Baroness of the House of Dracula
From age-old folktales to bestselling novels and Hollywood blockbusters, vampires have haunted our imaginations for centuries.
Perhaps this is because they inhabit an intriguing world between cold reason and insatiable desire. Or perhaps we just like a good jump scare.
But whatever the reasons for our fascination, no vampire looms larger in popular culture than Bram Stoker’s Count Dracula, and no one has illuminated his dark world more than Dr. Elizabeth Miller.
Dr. Miller’s name has been synonymous with Dracula scholarship for decades. She helped reveal that Bram Stoker’s 1897 novel was not simply a gothic horror story, but a cultural mirror reflecting Victorian fears of contagion, sexuality and the unknown.
But she never set out to become the scholarly version of a vampire hunter. That would come later in her career. She had distinguished herself as a teacher, editor and researcher long before she encountered the Count.
Dr. Miller began her academic journey as a student at Memorial University’s Parade Street Campus. She earned her bachelor of arts degrees (classics and education) and her master’s degree at Memorial. Then she spent time teaching at various high schools around the province, including time as a teacher and principal in Joe Batt’s Arm, Fogo Island.
She returned to Memorial in 1970 to teach with Junior Division, the groundbreaking unit comprised of experienced teachers working to help first-year students make the transition to university.

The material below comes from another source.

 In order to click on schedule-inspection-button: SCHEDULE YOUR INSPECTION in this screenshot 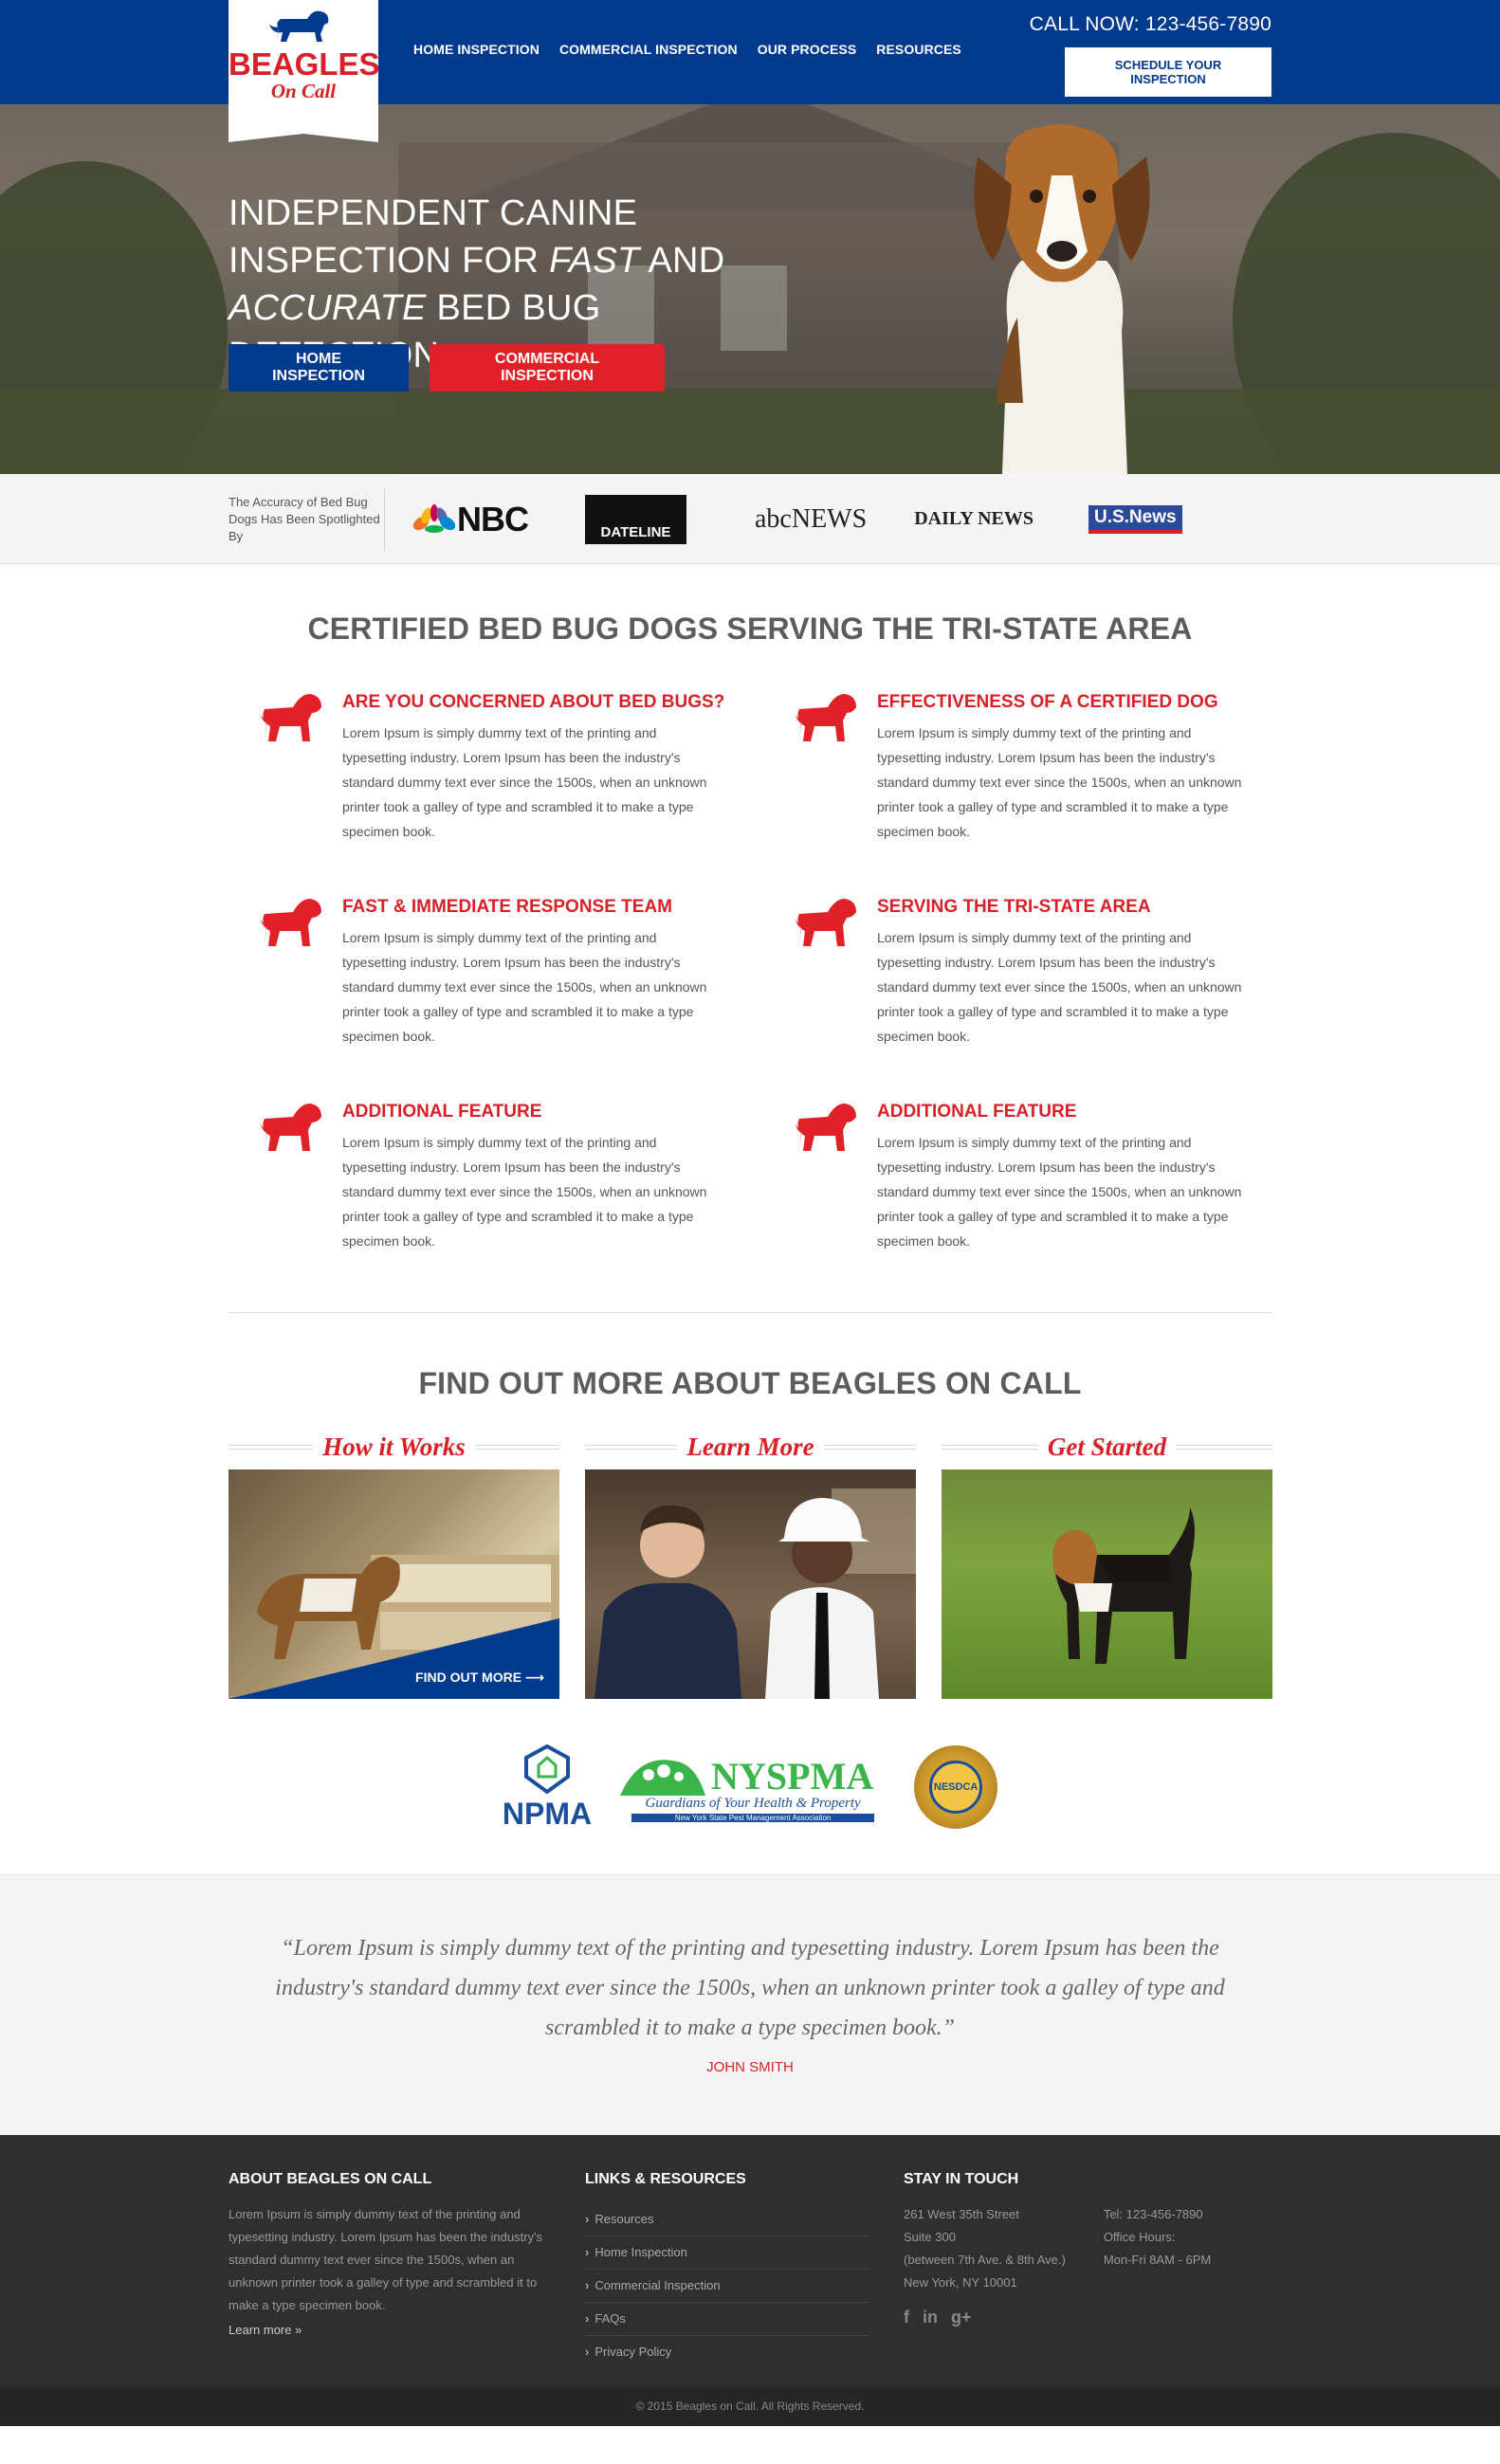, I will do `click(1168, 72)`.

When Junior Division was disbanded in the 1980s, Dr. Miller moved to the English department, teaching and commencing work on her PhD. By the time she received her doctorate in 1987, she had already made a valuable contribution to the study of Newfoundland and Labrador literature. And she made another vital addition to that literature by editing and publishing the major works of her father, Ted Russell, the celebrated humourist and author of the beloved Pigeon Inlet plays.
But while teaching a class on the Romantic poets, Dr. Miller’s interests swerved towards the gothic. She read Mary Shelley’s Frankenstein. One monster led to another. And when she finally read Dracula for the first time, her scholarly pursuits headed in a new direction.

Elizabeth Miller was named Memorial University professor emerita in 2004. Photo from Memorial University Archives.
For decades, one of the most persistent misconceptions in vampire lore was that Bram Stoker’s Dracula character was based on the life of the fifteenth-century Romanian ruler Vlad the Impaler, also known as Vlad Dracula.
But through meticulous archival work, Dr. Miller dispelled this myth. Stoker’s character was the product of pure imagination. He named the character Dracula simply because he found the word exotic and scary.
With this false historical link severed, Dr. Miller’s findings reshaped how scholars and enthusiasts alike understood the origins of one of literature’s most enduring monsters and what he revealed about Victorian culture.
She published several influential books, including Reflections on Dracula and Dracula: Sense and Nonsense. She also co-edited Bram Stoker’s Notes for Dracula. And these works became essential resources for both academics and fans, setting the standard for modern Dracula studies.
In recognition of her exceptional research, she received the Queen Elizabeth II Diamond Jubilee Medal and the Lifetime Achievement Award from the Dracula Society in London.
In 1995, the Transylvanian Society of Dracula, in Romania, granted her the title Baroness of the House of Dracula.
Yet despite all the recognition, she remained grounded in Newfoundland and Labrador. She continued to edit and publish anthologies of poetry and stories from this province that may have been overlooked or forgotten without her dedication.
And she was always admired for her generosity as a teacher and mentor. She won Memorial University’s President’s Award for Distinguished Teaching in 1992 and was named professor emerita in 2005.
Dr. Miller always admitted she had come to the study of vampires late in her career. But she also became a recognized authority at a time when vampires were all the rage in popular culture. And she frequently appeared in documentaries and on television and radio to discuss the topic.
In this way, she arrived on the scene at exactly the right moment and became one of Memorial’s ambassadors to the world.